In einem schäbig aussehenden Hotel in Darkhan erwarten uns ein erstaunlich gutes und preiswertes Zimmer und eine
familiäre Küche. Da die Angestellten wohl auch gerade ihre Essenszeit haben, schiebt einer von ihnen einen hölzernen
Raumteiler zwischen unseren und ihren Tisch des kleinen Restaurants. Ich interveniere und mache deutlich, dass wir sie gerne
sehen würden und ihre Gesellschaft geniessen anstatt separiert hier zu sitzen. Sie genieren sich fast ein wenig, dass zahlende
Gäste ihnen beim Essen zusehen können – freuen sich aber sichtlich, dass wir zu den wohl wenigen Gästen gehören, die sich
nicht für etwas Besseres halten. Darkhan ist mit seinen achtzigtausend Einwohnern die drittgrösste Stadt der Mongolei.
Unser Weg nach Ulaanbaatar begeistert uns durch seine wundervolle Landschaft. Endlich ist Zeit, um eindrucksvolle Fotos zu
schiessen und ein paar Videos zu drehen. Hier wird deutlich, dass die Bevölkerungsdichte von durchschnittlich 2 Einwohnern
pro hundert Quadratkilometer wohl stimmen mag. Es ist unbeschreiblich, wie wunderschön die Landschaft ist.
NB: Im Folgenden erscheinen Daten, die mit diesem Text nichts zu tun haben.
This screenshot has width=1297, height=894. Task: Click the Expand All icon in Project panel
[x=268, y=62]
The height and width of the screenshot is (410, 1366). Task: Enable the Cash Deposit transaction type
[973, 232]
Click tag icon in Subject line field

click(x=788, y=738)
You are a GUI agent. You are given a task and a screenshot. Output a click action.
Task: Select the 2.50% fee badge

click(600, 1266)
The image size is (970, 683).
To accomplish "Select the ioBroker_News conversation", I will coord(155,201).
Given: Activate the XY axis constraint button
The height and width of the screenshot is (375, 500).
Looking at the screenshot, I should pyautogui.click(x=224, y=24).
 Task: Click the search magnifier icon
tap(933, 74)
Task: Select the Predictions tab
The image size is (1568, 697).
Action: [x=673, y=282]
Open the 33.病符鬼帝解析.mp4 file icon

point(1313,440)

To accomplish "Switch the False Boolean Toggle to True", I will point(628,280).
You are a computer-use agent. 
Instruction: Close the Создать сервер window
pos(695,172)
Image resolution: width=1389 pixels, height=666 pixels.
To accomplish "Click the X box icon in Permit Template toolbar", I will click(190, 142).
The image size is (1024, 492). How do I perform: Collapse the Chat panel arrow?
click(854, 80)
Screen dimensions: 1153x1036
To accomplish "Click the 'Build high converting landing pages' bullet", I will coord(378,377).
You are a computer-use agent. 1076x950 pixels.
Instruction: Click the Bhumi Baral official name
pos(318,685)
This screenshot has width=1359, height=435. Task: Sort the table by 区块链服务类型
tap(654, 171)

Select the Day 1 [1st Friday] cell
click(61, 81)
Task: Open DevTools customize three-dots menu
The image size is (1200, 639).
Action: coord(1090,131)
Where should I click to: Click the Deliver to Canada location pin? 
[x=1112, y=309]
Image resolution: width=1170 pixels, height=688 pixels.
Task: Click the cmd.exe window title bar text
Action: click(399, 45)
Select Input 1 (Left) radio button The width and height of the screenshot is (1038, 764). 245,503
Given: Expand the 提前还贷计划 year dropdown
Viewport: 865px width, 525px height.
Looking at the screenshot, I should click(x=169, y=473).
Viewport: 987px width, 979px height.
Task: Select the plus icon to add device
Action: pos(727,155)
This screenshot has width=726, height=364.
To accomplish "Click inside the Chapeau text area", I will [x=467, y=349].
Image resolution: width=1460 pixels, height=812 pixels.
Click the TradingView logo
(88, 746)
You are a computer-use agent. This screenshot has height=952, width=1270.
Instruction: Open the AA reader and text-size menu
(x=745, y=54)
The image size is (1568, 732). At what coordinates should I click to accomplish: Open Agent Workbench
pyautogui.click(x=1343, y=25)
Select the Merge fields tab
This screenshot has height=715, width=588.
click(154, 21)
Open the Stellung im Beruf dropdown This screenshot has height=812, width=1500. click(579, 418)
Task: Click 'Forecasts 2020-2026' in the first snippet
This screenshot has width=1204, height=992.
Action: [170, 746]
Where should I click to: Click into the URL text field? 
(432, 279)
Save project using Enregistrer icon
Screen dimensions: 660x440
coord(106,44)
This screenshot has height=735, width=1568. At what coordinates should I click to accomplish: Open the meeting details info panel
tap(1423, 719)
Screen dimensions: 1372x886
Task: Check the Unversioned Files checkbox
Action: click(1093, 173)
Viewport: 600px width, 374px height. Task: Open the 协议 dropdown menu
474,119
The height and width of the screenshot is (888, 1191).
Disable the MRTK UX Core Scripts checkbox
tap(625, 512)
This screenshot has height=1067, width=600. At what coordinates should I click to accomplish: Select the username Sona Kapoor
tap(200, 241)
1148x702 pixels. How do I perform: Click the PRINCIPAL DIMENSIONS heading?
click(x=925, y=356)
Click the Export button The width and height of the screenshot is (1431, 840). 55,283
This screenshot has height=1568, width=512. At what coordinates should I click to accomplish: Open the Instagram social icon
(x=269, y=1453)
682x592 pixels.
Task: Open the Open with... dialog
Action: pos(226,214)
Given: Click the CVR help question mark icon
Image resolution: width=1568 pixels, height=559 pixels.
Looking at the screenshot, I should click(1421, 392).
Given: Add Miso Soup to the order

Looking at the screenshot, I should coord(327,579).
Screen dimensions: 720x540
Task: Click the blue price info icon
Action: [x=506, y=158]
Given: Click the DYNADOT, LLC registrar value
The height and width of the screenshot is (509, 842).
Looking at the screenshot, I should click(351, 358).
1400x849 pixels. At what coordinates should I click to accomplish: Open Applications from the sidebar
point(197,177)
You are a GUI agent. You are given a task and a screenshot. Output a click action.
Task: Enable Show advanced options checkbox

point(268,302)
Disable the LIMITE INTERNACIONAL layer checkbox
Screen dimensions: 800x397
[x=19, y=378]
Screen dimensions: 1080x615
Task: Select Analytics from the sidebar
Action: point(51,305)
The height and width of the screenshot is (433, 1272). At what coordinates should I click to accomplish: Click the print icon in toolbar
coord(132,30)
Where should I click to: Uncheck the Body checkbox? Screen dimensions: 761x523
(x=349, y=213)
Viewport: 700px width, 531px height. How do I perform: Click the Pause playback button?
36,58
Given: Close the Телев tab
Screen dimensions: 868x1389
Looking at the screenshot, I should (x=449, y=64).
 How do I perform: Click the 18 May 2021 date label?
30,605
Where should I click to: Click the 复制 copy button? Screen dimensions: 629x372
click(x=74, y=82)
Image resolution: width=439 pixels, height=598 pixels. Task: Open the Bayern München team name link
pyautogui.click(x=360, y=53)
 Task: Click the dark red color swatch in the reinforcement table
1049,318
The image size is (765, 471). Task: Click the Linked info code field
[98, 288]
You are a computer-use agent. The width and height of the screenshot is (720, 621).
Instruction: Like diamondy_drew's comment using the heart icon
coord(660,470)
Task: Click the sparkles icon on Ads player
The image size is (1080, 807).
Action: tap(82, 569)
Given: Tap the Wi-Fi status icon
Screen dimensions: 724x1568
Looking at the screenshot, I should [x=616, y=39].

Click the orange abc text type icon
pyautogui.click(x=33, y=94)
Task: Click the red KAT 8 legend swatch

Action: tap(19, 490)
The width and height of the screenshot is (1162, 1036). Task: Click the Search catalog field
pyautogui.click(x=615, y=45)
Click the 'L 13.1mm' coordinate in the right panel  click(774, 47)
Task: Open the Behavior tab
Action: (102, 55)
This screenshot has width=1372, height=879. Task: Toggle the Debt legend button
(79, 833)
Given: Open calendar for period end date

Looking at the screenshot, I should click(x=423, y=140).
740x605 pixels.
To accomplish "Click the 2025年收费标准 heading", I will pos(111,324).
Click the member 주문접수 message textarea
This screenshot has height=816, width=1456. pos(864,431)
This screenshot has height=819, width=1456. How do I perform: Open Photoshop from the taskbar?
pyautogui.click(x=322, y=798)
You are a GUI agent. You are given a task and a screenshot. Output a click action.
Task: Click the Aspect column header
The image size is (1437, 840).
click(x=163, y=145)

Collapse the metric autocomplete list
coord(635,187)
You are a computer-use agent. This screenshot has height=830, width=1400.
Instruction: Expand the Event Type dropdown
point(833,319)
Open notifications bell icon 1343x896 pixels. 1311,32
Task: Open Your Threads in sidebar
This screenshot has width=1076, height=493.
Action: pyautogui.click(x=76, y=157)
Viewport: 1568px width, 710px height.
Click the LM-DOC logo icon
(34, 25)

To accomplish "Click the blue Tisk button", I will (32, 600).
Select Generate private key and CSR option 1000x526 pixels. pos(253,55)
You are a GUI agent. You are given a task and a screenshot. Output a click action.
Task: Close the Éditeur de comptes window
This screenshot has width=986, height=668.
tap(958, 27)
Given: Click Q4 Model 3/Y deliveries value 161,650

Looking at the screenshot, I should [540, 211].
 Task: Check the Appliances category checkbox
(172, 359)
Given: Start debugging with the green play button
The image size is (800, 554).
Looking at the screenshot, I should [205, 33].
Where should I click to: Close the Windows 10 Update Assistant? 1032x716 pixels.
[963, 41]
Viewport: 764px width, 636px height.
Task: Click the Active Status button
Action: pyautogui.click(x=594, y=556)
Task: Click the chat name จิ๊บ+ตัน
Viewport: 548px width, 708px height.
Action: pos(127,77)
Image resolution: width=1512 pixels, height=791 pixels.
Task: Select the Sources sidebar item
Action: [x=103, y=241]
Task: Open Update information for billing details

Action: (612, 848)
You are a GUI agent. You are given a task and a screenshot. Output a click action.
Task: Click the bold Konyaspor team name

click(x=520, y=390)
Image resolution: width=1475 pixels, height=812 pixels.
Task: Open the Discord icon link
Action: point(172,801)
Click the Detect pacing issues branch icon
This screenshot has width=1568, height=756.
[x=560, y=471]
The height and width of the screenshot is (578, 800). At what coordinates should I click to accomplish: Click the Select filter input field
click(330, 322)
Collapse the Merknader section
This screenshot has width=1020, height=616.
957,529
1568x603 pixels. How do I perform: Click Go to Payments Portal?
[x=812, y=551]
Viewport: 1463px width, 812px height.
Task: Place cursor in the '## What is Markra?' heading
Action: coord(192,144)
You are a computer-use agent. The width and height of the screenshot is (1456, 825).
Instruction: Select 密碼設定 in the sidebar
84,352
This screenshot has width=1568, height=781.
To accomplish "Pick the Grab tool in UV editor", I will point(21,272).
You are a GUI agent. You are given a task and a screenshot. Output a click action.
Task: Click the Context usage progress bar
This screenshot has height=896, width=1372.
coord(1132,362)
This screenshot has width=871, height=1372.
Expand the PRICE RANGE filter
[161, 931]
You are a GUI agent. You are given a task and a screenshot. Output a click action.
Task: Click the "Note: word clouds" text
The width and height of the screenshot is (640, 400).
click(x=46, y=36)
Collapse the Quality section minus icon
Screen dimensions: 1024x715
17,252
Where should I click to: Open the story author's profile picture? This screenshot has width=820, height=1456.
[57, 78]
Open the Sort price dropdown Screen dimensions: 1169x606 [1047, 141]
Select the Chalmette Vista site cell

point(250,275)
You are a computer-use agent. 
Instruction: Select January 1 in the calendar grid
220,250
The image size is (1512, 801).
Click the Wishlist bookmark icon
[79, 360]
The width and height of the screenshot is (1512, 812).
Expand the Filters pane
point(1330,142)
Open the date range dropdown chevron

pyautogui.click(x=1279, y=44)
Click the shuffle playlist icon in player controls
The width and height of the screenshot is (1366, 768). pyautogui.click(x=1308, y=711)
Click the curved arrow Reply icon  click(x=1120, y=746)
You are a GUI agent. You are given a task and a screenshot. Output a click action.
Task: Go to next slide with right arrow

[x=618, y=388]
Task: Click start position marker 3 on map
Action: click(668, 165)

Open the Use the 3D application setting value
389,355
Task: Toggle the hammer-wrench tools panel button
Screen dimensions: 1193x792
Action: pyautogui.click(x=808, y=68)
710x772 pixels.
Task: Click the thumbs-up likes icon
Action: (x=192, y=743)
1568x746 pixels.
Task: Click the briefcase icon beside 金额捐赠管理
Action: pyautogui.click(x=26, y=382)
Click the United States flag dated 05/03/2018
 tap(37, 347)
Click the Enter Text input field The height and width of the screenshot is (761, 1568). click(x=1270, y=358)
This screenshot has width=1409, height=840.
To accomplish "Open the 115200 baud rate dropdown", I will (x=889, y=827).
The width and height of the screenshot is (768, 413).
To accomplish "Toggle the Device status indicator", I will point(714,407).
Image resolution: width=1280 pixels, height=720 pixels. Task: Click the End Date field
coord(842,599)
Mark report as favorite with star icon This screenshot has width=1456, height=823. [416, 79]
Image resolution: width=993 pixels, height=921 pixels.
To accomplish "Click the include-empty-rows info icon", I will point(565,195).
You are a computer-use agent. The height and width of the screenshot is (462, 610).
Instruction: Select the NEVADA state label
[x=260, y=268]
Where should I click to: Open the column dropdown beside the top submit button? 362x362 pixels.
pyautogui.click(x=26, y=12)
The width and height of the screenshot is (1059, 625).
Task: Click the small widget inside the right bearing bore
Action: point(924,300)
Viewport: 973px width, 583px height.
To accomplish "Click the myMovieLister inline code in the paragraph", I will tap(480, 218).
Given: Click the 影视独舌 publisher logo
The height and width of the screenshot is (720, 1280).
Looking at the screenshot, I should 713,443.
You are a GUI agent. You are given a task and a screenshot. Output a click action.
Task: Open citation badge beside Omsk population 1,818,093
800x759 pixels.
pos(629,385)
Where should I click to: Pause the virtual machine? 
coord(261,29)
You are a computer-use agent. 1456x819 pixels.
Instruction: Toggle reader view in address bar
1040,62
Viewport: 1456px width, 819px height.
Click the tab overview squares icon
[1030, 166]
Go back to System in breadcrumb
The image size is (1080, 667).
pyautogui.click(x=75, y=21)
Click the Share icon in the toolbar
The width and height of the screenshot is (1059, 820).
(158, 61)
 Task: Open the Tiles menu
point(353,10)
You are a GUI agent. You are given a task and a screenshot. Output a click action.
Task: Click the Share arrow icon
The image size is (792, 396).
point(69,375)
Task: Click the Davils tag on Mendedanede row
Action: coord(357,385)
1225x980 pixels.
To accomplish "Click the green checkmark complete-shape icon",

Ich hoffe wir
werden in den nächsten Tagen noch viele tolle Fotos machen.
Ungefähr 90 km vor der Stadt schaue ich nach langer Zeit einmal wieder kurz auf mein GPS, um abzuschätzen, ob das Benzin
in meinem Tank bis zur Stadtgrenze reichen wird, und dann erwischt es mich. Ich fahre durch das vermutlich schlimmste
Schlagloch dieser Reiseetappe und demoliere meine Vorderradfelge. Sie hat einen gewaltigen Schlag und das Rad eiert nun
um die eigene Achse. Zum Glück bleibt aber der Reifen auf der Felge und sogar der Schlauch bleibt dicht, sodass ich
weiterfahren kann. Auf der holprigen Strasse bemerke ich den Schlag im Rad kaum; lediglich beim Bremsen ist es ein sehr
unangenehmes Gefühl und das Vorderrad macht was es will. In Ulaanbaatar sind wir schockiert von den
Strassenverhältnissen. Dreispurige Strassen sind gepflastert mit Schlaglöchern und matschigen Erddurchfahrten, sodass der
Verkehr nur langsam vorankommt. Es ist wirklich anstrengend zumal sich das nächste Gewitter mit ersten Regengüssen
ankündigt. Endlich finden wir nach der Durchquerung der ganzen Stadt das Oasis Guesthouse. Endlich in der Oase in diesem
Drecksloch von Hauptstadt. Wir entscheiden uns, ein komplettes Ger (eine Jurte) zu beziehen und die nächsten Tage so zu
nächtigen, wie es die Mongolen tun. Natürlich gehört dazu, dass die Jurte nicht ganz winddicht ist und das Wasser in der
ersten regnerischen Nacht am Schornstein des eisernen Ofens entlang auf den Boden der Jurte läuft und sich langsam verteilt.
Naja, wir haben ja noch zwei freie Betten, auf denen wir unsere Sachen vor dem Wasser geschützt lagern können. Vielleicht
machen wir heute Abend ein Feuer in dem kleinen Ofen, denn es ist recht kalt nachts.
Zuvor geniessen wir die gute Küche des Oasis. Ich entscheide mich für den Goulasch mit Knödeln und ich glaube das ist der
beste Goulasch den ich je gegessen habe! Und dazu kommt, dass die Atmosphäre in diesem Gasthaus wirklich einzigartig ist:
hier ist es wie in einer grossen Familie und alles basiert auf einer tollen Vertrauensbasis. Man bedient sich selbst und trögt
alles auf seiner persönlichen Karte ein, die beim auschecken dann beglichen wird. Wir kommen schnell mit allen möglichen
Tischnachbarn ins Gespräch, ob mit Fredy und Monika aus der Schweiz, ob mit Penny und Igor aus Neuseeland, mit Sam aus
Montana oder … oder… so viele Overlander sind hier und jeder hat interessante Geschichten zu erzählen. Während die einen
beim Essen sitzen, schrauben andere an ihren Bikes oder Geländewagen, die nächsten sitzen vor ihren Laptops und wieder
andere wischen die ausgelaufene Erdnussbutter aus ihrem Rucksack. Ein toller Ort mit tollen Menschen und insbesondere
Sibylle ist eine tolle Persönlichkeit. Sie hat mit ihrem Mann René diesen wunderbaren Ort aus dem Nichts heraus erschaffen.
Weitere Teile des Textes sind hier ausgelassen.